Szlachetne zdrowie...
Wczoraj byłem odwiedzić moich chorych. Niby już maj, wszystko słoneczne i kwitnące, ale nastroje były nieciekawe. Panu Tadeuszowi noga spuchła, mimo lamp i maści mówi, że nie może spać w nocy z bólu. Pani Stasia przewróciła się i potłukła tak dotkliwie, że nawet w szpitalu 2 dni była. Pani Kazimiera ma problemy z synami i wnuczką. Pan Teodor z żoną na ciśnienie narzekali. Pan Jan przeziębiony w łóżku leżał. Leżała w łóżku też druga pani Stanisława, którą opiekuje się córka - sama w nienajlepszej formie (miała łzy w oczach opowiadając o swoich zawrotach głowy).

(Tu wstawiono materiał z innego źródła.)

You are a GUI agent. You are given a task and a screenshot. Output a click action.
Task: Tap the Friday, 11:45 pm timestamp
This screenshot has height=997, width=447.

Jeszcze drugi pan Jan jedzie na badania i boi się, że będzie musiał dializy często robić.
Po takim przedpołudniu docenia się własne zdrowie...
So, 8. maj. 2004, 20:08, von piotr | |Skomentuj czyli comment

 
basia, N, 9. maj. 2004, 13:02
:o)
Po przeróżnych opowieściach zaczęłam doceniać własne życie... chwała Tobie Piotrze za to :o) Pamiętająca w modlitwie...Basia

Link

 
sursumcorda, N, 9. maj. 2004, 15:22
Szlachetne zdrowie - nikt się nie dowie, jako smakujesz, aż się zepsujesz... Coś w tym jest :/

Link

 
turcja, N, 9. maj. 2004, 21:33
...
Ja z kolei zaczynając wolentariat w ośrodku dla niepełnosprawnych doceniłam to, jak bardzo jestem szczęśliwa. Mogę chodzić, studiować, osiągnąc wiele w życiu ... nie mam takich kłód jak Oni pod nogami ...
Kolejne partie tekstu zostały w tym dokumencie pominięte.